「障害年金って何?」「初診日って、どうやって調査するの?」「初診日がわからないんだけど、嘘をついたらまずい?」
このように思って、あなたはこのページにたどり着いたかもしれませんね。
障害年金の初診日とは、障害の原因となった傷病について、はじめて医師又は歯科医師の診療を受けた日のことです。
「たぶんこの日」というわけにはいけないため、客観的な証明が必要になります。障害認定医に審査をしてもらう必要があるのです。
「めんどうだな」「自分の場合、いろいろと事情があって、初診日がわからないんだけど……」など、困ってしまう人も多いでしょう。
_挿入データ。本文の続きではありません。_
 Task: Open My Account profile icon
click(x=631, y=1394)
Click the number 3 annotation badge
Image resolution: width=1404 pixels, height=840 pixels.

そこでこの記事では、障害年金の手続きで重要な「初診日」について、10年以上障害年金の業務に携わってきた、社会保険労務士が解説していきます。

初診日がなにより重要なんです!
障害年金の手続きの初診日とは?重要な理由を解説
前述のとおり、初診日というのは傷病の診療を受けた日のことです。ただし、次のような要件があることに注意が必要です。
・初めて診療を受けた日
・転医があった場合、さかのぼって最初に診療を受けた日
・過去の傷病が再発した場合は、再発後最初に診療を受けた日(場合によっては再発前の初診が初診日になることもあります。)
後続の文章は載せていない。